[Stored entries]
------------------------------
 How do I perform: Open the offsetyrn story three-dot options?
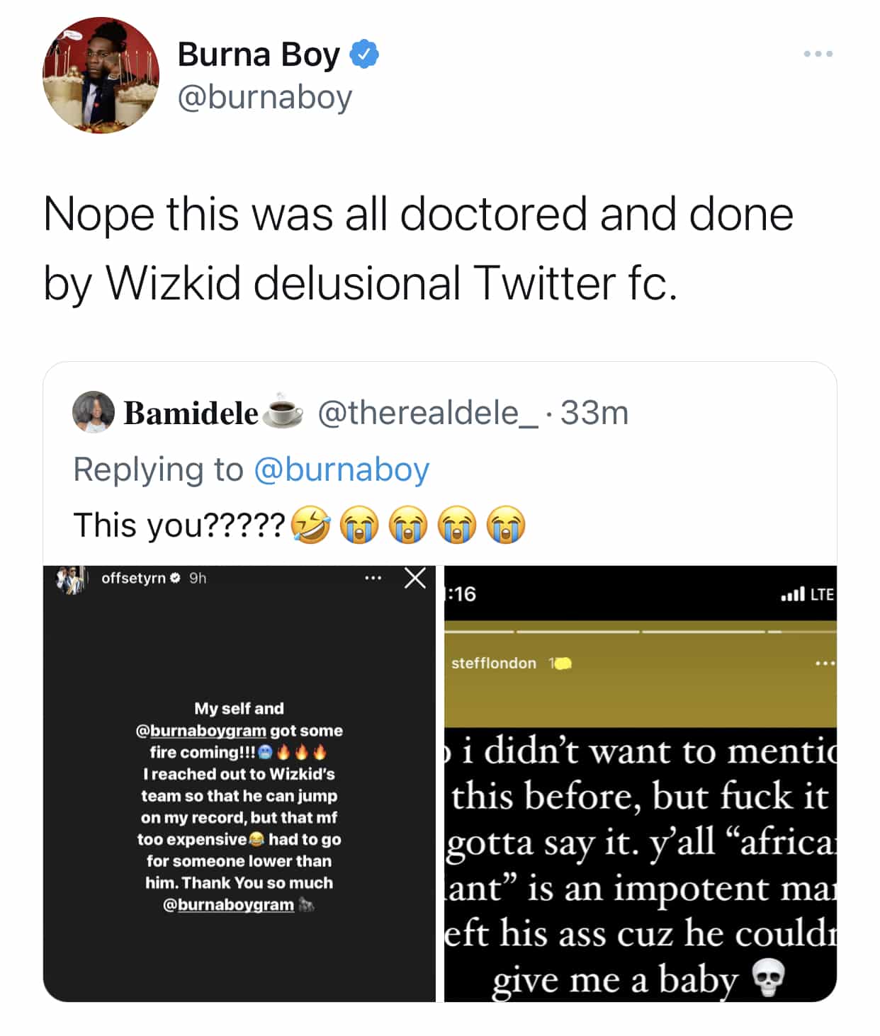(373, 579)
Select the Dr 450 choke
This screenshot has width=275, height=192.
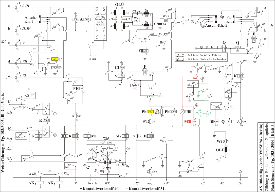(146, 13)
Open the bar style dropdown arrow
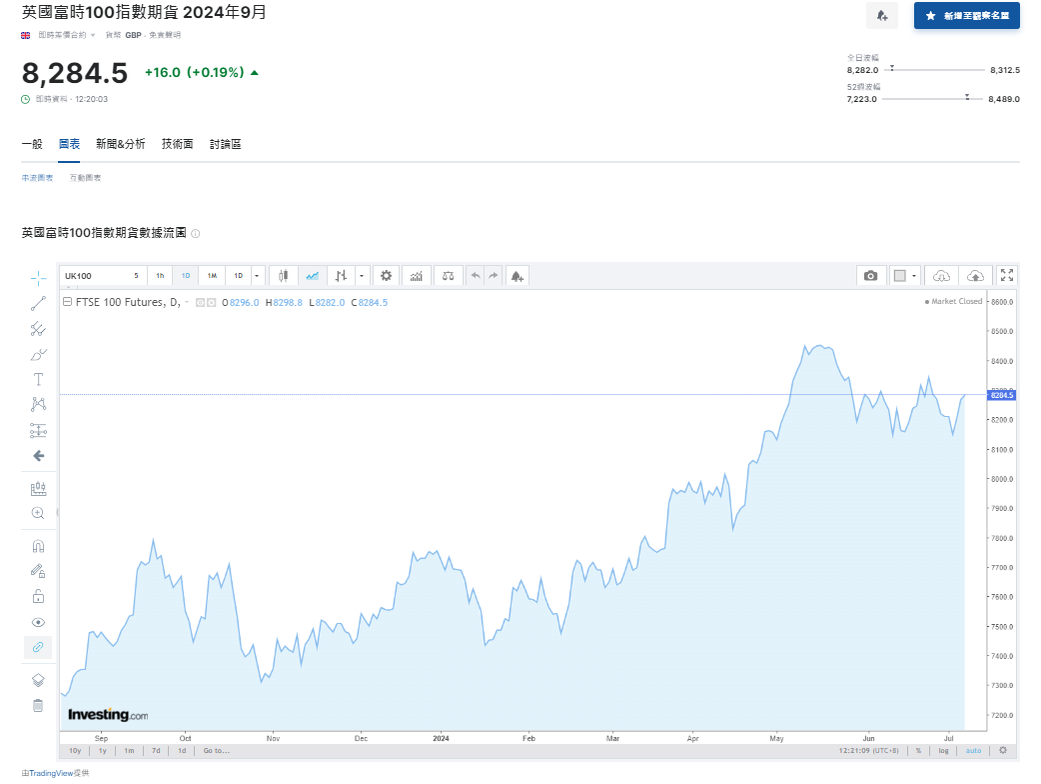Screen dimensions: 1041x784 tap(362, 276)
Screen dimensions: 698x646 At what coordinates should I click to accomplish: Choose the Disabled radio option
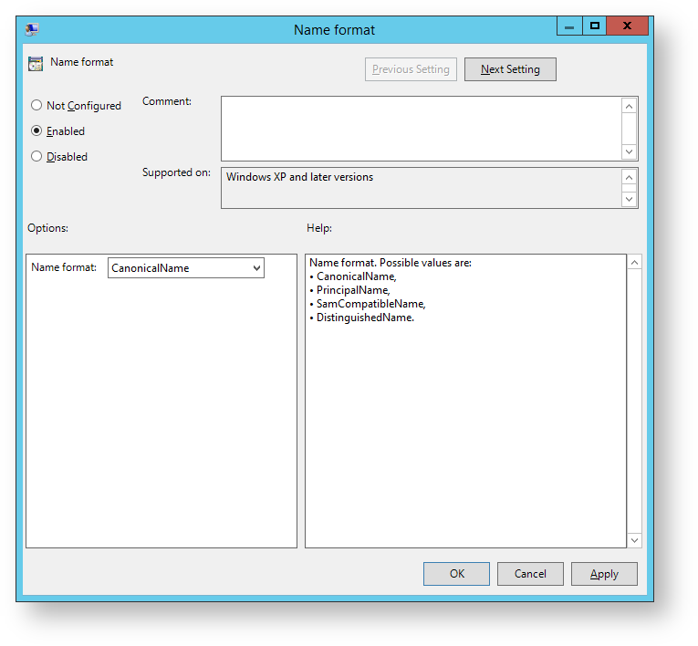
------------------------------
### [PROBLEM DETAILS]
Please copy the data above exactly, omitting the pictures.

### [RESULT FOR THIS TASK]
 How do I perform: Open the offsetyrn story three-dot options?
(373, 579)
Select the Dr 450 choke
This screenshot has width=275, height=192.
(146, 13)
Open the bar style dropdown arrow
Screen dimensions: 1041x784 tap(362, 276)
Screen dimensions: 698x646 At what coordinates should I click to accomplish: Choose the Disabled radio option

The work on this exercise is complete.